- iaindryden1
Tutu and the Lama
We all need a little lift and you can get one from BBC iPlayer (available abroad if you know how). For a week cameras followed Desmond Tutu and the Dalai Lama up in the Himalayan area given to Tibetans fleeing the Chinese invasion in 1959. The two men talked about joy and were joyful in one another’s company, the documentary also gives us glimpses into their formative pasts, a Buddhist Demi-god, a Christian leader, each bringing their different vantages to the jovial debate as they wander about the hill town of Dharmsala.
Camilla and I know Dharmsala quite well. In 2004 I was asked to write a book about the Dalai Lama and the Tibetan Diaspora to accompany a film the Lama had asked an Indian friend of ours to make. The place is a delightful knit of forested ridges and vales to which the sprawling town clings and Tibetans of all ages are everywhere living their lives. Some have been there decades, others arrive from their beleaguered homeland almost daily. So strong was the Tibetan culture, you felt you were in their ancient land. You also felt their angst, their pain, their longing.
My only regret was that the renowned Indian documentary maker, though a good friend, refused to give me any introductions, saying, “Neither did I have any when I first went.” No, but suspicious doors that refused to budge for me opened for him because his father, the most recent king of a lineage older than Rome, who was also a humanist politician admired the world over, was a close friend of the Dalai Lama.
Interviewing dozens of traumatised children, I did manage to write a long children’s novel based upon their harrowing tales of escaping Tibet on foot. To help them assimilate their experiences, I freely donated this work to the chain of Tibetan schools, but their director was suspicious of my intent. Who can blame him - China continually harasses them with spies of all descriptions.

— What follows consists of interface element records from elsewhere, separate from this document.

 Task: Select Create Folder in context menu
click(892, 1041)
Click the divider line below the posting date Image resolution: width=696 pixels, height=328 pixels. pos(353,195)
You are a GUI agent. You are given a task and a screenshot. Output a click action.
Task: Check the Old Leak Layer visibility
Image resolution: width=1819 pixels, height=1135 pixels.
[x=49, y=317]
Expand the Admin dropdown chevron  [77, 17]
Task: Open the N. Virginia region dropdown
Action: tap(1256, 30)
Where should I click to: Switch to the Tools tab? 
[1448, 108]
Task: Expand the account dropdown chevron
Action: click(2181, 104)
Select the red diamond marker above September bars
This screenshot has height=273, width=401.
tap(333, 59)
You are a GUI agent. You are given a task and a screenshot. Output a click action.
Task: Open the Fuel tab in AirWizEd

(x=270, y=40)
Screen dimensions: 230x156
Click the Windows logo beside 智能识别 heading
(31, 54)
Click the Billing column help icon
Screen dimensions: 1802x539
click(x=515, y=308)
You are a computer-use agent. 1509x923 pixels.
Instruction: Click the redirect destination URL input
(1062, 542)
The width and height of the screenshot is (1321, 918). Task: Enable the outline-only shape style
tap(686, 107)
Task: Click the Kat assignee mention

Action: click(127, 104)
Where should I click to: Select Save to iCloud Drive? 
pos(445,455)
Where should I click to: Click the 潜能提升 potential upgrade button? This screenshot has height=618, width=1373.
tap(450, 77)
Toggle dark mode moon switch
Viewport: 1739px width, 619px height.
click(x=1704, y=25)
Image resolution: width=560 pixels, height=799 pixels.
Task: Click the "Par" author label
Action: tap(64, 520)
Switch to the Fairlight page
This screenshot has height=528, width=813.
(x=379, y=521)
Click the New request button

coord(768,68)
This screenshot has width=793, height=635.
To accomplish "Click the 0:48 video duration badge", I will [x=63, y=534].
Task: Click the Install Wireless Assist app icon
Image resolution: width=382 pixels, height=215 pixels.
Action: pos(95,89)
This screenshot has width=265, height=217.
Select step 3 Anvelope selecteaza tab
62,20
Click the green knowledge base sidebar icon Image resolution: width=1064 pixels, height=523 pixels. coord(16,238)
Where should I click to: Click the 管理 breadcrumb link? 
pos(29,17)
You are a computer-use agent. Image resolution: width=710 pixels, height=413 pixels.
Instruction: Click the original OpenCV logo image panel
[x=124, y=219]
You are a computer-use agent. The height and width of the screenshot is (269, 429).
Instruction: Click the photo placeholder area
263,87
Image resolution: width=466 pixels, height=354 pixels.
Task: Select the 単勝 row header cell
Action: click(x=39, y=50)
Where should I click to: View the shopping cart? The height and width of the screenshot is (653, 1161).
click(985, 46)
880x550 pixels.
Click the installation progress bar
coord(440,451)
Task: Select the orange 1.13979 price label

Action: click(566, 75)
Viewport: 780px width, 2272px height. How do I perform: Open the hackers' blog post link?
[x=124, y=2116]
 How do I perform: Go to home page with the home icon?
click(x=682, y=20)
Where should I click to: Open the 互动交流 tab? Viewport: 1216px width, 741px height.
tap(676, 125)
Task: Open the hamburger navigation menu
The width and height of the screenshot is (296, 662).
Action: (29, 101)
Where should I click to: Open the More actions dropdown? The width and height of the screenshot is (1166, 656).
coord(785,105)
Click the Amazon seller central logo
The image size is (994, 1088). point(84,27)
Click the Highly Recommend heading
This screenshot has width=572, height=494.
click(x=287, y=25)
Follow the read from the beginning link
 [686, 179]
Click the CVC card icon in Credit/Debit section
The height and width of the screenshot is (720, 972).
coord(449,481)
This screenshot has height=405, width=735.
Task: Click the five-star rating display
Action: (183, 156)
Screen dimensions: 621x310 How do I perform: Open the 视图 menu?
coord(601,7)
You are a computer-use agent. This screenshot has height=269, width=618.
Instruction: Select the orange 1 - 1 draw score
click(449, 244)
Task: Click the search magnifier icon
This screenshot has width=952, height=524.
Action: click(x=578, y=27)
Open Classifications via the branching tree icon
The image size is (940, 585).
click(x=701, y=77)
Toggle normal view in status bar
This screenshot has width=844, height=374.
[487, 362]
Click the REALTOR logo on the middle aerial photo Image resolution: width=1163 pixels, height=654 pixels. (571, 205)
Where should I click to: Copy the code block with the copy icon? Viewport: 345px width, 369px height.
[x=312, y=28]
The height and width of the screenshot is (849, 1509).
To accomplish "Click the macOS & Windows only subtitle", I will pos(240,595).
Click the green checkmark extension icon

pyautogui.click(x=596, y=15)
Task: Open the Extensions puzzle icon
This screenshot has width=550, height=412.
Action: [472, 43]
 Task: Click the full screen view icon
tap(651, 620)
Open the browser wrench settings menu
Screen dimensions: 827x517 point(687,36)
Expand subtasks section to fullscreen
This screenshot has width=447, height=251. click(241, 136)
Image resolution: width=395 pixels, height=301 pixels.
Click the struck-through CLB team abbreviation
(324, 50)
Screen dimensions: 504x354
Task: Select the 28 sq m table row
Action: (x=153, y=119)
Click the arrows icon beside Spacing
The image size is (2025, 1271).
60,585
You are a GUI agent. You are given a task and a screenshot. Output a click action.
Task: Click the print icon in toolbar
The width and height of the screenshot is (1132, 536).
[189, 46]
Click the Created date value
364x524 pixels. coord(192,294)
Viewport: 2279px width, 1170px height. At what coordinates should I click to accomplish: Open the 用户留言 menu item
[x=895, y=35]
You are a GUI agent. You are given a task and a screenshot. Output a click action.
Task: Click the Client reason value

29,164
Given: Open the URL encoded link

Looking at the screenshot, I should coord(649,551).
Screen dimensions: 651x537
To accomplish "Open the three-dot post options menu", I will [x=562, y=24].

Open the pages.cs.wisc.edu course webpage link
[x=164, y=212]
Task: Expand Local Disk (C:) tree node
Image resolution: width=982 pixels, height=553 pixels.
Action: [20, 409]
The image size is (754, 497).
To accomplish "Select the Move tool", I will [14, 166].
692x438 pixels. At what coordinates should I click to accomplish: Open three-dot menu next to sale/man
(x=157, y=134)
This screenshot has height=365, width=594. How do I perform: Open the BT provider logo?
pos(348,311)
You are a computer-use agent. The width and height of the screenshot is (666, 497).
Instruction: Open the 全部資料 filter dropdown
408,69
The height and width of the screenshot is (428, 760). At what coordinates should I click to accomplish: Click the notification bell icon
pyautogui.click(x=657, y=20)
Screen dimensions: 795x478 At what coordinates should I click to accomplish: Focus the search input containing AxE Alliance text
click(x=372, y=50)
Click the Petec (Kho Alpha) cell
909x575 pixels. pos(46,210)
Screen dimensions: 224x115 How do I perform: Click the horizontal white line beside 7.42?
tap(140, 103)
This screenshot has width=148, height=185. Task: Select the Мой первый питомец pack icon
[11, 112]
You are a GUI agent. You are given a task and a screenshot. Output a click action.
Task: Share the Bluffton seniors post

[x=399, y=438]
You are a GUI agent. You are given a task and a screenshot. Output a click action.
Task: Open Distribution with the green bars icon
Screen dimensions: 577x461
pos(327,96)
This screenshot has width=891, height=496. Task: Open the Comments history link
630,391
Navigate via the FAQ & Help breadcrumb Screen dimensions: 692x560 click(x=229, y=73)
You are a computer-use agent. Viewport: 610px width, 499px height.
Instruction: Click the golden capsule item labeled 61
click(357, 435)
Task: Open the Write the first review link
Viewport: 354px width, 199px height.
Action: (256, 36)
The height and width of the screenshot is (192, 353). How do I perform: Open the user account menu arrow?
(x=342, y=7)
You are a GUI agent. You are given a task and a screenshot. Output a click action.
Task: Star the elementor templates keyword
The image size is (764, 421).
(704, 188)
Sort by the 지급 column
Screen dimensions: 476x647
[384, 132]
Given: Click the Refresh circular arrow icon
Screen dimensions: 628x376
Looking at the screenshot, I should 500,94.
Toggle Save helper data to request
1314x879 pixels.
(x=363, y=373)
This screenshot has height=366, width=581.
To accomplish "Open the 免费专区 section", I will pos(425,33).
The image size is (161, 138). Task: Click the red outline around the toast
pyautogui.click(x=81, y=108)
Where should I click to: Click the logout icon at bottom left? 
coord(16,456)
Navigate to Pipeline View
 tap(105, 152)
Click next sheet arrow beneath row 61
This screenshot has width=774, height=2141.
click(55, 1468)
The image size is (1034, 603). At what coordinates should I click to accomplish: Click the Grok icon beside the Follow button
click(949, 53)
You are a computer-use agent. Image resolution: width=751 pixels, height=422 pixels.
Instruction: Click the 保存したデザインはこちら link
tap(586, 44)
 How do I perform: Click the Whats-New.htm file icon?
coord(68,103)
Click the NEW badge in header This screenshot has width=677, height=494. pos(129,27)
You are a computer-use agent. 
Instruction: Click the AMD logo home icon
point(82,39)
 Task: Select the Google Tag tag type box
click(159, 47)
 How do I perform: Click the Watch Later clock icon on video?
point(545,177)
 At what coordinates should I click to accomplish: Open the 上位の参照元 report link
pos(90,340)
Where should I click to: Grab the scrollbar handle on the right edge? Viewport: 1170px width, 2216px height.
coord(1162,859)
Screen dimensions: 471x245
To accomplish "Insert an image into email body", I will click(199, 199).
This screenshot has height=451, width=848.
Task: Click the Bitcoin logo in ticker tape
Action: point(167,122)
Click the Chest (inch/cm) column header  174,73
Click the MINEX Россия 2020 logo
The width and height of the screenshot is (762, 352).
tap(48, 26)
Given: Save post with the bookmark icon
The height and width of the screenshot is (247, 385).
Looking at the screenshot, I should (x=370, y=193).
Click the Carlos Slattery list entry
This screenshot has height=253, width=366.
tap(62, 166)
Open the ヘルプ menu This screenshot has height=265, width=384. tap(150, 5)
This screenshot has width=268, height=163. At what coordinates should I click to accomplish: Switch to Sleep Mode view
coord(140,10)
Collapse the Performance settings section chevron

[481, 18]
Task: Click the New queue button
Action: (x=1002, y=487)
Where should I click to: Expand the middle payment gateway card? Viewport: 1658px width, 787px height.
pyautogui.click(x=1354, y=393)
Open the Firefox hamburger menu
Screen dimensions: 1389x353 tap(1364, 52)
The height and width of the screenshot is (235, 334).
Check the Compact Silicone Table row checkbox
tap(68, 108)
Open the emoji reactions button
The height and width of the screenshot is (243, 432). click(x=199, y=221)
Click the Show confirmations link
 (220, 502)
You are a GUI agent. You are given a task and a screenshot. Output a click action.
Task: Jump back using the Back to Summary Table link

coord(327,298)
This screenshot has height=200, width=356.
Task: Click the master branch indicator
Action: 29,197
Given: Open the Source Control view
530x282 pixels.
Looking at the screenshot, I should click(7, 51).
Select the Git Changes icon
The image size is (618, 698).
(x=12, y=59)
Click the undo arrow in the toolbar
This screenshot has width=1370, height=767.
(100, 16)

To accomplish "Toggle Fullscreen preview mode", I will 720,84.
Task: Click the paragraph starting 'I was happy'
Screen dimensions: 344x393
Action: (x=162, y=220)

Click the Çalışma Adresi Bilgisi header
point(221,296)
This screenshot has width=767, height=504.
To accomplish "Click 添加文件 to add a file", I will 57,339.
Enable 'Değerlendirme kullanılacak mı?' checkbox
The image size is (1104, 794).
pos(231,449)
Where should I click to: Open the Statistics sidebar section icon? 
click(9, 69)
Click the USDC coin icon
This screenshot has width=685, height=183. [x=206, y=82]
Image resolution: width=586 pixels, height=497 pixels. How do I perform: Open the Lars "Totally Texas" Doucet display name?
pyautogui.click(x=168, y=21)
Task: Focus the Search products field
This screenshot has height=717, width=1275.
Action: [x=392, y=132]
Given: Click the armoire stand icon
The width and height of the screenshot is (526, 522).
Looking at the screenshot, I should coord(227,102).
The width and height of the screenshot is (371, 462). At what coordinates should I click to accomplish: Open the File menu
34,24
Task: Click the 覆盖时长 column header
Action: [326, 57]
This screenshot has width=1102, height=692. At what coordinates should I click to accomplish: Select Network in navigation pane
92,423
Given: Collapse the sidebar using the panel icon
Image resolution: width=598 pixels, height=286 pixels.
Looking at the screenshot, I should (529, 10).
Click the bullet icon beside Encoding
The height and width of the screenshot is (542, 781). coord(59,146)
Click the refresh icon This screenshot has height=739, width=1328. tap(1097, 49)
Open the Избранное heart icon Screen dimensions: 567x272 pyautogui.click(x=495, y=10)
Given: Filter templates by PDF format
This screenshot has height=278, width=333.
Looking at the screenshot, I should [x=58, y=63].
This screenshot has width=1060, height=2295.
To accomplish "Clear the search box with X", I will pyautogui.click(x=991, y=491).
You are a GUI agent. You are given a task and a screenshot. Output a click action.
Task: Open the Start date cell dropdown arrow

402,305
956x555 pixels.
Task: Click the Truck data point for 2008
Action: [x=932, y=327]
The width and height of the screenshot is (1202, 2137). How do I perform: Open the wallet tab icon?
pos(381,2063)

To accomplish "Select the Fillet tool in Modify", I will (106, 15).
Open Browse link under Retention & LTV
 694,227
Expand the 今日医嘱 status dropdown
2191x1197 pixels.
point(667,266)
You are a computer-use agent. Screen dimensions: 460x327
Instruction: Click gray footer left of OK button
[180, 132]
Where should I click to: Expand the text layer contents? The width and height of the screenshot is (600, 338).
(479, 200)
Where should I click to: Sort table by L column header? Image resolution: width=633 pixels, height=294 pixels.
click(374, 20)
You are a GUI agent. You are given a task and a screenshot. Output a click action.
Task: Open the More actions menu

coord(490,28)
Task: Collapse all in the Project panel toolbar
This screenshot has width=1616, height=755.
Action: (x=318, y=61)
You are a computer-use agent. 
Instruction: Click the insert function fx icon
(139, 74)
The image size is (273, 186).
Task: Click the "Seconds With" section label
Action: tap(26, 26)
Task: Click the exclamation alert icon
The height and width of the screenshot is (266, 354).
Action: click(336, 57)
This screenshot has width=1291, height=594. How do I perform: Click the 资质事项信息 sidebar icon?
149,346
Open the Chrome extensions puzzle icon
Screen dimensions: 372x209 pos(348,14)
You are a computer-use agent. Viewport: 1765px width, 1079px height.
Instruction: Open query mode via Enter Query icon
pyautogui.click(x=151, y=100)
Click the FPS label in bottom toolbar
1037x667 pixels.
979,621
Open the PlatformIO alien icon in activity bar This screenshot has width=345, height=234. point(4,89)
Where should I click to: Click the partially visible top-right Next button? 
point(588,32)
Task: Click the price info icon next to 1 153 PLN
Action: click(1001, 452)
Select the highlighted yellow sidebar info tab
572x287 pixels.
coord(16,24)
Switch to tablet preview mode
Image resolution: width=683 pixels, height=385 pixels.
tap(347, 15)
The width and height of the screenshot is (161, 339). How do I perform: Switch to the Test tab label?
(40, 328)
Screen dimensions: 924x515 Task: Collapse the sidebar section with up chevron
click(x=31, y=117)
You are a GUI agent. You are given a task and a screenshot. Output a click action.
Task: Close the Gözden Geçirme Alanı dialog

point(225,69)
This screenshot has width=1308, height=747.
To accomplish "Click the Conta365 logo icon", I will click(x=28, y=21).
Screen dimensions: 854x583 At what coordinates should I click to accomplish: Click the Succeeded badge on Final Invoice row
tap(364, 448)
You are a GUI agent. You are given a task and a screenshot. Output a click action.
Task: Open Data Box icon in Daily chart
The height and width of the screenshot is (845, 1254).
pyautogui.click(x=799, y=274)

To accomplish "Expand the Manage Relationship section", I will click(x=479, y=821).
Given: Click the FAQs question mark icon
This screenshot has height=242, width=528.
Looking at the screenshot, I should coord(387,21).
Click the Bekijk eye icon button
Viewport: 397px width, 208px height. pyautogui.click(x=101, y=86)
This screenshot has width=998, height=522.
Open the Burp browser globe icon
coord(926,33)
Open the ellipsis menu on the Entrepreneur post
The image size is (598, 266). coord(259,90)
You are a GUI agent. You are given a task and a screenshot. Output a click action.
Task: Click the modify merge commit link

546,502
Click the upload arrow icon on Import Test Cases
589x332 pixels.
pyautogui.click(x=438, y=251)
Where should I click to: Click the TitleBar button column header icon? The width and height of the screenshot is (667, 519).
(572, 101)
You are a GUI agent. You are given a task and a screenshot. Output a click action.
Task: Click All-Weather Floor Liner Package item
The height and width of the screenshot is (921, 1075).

In response to suffering, dear old Desmond Tutu, a man who was constantly engaged in active charity, was emotional, warmly human. In contrast, the Dalai Lama’s undoubted compassion was abstract and remote, conditioned by decades of mediation distancing the observer from the observed. To the Buddhist suffering is a figment of the imagination, to be observed, not engaged with. To the Christian Tutu, engaging was vital, and that was why, in my late twenties, realising I’d become too detached, I turned from teaching Zen and Yogic meditation - to physically help others.
Tutu and the Lama were relaxed about death, which has now taken dear old Desmond Tutu and may soon rid us of the delightful Dalai Lama. Sooner than we release, any one of us could go, it is life, we are born, we die. I am convinced that our seeking ultimate (religious) answers to Life arose in response to the madness of our complex beings evaporating like mist - great characters suddenly nothing but empty bodies.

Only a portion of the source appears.